Photo by Adrienn: https://www.pexels.com/photo/three-women-posing-for-photo-1524105/

In two weeks it will be eleven years since I was in a romantic relationship.

In two weeks it will be seven or eight years since I re-framed it to being in a committed relationship with myself.

In two weeks arrives my most fearfully anticipated day of my life so far.

I can’t fully explain what is going on, perhaps I never will, but I do know I have spent hours and days in recent months with the strongest sense of anxiety and dread that I’ve ever felt.

The sadness is all-encompassing.

The confusion is discombobulating.

The terror un-nerving.

All of these feelings have part of me internally rolling my eyes clambering to minimise the experience because it’s unnecessary and seemingly immature.

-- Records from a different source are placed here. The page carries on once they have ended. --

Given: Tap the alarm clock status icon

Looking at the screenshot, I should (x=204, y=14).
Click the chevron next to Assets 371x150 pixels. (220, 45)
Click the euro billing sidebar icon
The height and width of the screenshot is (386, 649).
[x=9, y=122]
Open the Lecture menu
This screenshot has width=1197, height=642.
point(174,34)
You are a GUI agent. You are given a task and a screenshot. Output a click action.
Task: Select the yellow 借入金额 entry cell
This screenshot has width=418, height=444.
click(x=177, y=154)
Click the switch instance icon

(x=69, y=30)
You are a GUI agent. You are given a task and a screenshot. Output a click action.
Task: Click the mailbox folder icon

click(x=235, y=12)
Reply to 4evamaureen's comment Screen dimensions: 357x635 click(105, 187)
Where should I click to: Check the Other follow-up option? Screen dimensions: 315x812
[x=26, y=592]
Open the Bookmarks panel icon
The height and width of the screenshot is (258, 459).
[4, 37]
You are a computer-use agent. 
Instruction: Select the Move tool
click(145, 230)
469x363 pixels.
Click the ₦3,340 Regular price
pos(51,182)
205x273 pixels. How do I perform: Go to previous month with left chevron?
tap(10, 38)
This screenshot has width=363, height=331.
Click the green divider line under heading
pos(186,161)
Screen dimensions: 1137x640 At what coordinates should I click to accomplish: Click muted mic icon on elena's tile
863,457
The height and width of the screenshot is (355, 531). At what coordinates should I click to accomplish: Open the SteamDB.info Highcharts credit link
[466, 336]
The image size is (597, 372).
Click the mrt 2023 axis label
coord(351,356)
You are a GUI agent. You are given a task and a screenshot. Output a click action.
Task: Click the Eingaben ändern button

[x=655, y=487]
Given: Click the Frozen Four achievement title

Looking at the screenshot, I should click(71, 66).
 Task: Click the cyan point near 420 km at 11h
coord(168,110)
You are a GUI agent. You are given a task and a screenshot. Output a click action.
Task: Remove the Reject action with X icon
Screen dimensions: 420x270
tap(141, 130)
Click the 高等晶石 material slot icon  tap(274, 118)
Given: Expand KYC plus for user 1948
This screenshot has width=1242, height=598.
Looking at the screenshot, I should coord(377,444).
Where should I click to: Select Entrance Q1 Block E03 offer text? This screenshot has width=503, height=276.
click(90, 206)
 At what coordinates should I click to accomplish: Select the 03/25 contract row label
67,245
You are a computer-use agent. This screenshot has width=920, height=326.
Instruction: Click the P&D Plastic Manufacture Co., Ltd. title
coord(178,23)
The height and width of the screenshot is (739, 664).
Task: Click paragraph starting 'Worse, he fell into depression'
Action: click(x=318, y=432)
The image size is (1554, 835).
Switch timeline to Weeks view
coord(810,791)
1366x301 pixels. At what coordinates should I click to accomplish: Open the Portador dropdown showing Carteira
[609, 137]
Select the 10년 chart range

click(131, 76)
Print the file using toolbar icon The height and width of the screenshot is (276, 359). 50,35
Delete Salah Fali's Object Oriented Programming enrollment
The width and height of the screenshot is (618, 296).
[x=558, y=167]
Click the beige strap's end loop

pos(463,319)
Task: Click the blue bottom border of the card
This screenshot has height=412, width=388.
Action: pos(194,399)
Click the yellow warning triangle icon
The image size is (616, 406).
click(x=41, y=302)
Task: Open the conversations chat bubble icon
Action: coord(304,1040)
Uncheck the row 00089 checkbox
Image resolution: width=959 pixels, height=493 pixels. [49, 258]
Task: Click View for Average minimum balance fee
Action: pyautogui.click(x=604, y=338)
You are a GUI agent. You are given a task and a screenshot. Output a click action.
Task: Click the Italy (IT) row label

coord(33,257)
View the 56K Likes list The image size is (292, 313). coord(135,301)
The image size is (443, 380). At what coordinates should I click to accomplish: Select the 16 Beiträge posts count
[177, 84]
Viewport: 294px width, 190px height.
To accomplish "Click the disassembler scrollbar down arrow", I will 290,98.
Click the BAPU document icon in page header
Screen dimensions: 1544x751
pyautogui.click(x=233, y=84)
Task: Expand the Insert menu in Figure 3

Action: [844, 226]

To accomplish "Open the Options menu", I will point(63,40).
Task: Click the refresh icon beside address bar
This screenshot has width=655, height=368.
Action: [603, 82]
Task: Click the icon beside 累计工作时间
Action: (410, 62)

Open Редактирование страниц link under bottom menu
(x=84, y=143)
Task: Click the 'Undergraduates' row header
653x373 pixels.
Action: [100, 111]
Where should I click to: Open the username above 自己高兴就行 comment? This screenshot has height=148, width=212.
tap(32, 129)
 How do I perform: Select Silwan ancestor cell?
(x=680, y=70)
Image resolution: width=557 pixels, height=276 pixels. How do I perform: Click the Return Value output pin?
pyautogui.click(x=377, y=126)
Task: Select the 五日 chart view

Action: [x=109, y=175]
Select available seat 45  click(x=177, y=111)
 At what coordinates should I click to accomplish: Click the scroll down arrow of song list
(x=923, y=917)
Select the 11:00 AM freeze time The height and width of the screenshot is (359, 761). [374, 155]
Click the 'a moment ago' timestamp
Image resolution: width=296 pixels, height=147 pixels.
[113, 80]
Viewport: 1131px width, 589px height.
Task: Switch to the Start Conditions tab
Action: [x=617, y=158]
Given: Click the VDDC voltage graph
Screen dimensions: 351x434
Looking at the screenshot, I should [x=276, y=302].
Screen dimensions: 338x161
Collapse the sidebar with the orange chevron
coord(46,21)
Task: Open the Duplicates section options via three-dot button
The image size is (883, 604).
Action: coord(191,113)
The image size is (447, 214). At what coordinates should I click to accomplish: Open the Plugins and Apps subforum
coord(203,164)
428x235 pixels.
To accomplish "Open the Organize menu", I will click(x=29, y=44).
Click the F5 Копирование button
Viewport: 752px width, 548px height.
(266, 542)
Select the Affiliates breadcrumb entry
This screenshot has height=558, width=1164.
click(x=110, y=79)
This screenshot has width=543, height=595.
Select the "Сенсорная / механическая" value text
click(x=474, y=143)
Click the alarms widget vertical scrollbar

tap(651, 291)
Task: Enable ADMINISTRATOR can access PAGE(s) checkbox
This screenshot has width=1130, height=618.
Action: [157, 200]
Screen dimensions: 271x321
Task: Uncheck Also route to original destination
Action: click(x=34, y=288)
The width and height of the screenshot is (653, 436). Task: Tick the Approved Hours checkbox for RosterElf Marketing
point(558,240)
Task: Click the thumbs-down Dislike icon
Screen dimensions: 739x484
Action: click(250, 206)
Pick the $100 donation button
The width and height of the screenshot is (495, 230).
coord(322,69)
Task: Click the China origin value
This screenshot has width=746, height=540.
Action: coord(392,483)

But then the fear that the billowing waves of nausea will never end and will only get worse seeps into every cell and the only thought I have is “this must end”. I can’t see how my circumstances can change any time soon, so these upsetting feelings will find no relief. Rather than experience this torture for decades more I start to think about the possibility that I might not survive this.

Thankfully, I think, part of the fear that erupts in me as a result of this thought is because I don’t actually want to die. I have so many plans for so many experiences, and there are so many wonderful people I have yet to meet, not to mention the people I already know and love, all the places I want to go and the creative projects I want to start and complete.

But right then, in that moment, the physical sensations are so unbearable there is no possibility I could enjoy any of that and my mind races to the belief that at some point soon this will get too much and I will impulsively put an end to it.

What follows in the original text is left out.